An orthocenter of a triangle is the point where the lines containing its altitudes are concurrent.

A construction of an orthocenter

H the orthocenter happens to be inside the triangle. This is not always the case. If the triangle is a right triangle then H is the point where the legs intersect. If the triangle is obtuse then H will be outside the triangle. To move a verex around or play with this triangle click here to get to the GSP file that contains this sketch.

It appears that the altitudes are concurrent, this requires proof.

It can be proved that the perpidicular bisectors of a triangle are concurrent. This theorem is necessary in the proof that the altitudes of a triange are concurrent. To see a proof about the perpendicular bisectors click here.

Start with triange ABC. Construct through each vertex a line parallel to the opposite side.

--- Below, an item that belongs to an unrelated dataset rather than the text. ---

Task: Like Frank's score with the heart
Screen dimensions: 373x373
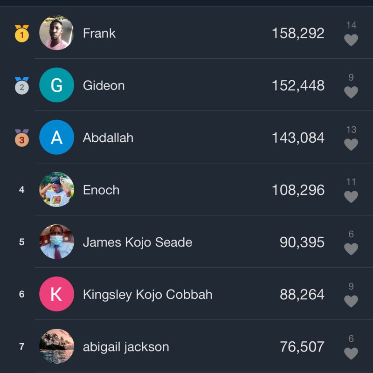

Now KACB and AMCB are parallelograms by construction. So KA = BC and AM = BC since the opposite sides of a parallelogram are congruent. AD is perpendicular to BC by the definition of an altitude, therefore AD is perpendicular to KM because BC is parallel to KM.

Because KA = AM it follows that AD is the perpendicular bisector of KM a side of triangle KLM. Similiarly BE and CF are perpendicular bisectors of sides KL and LM of triangle KLM. Since AD, BE, and CF are perpendicular bisector of triangle KLM they are concurrent. Therfore the altitudes of a triangle are concurrent.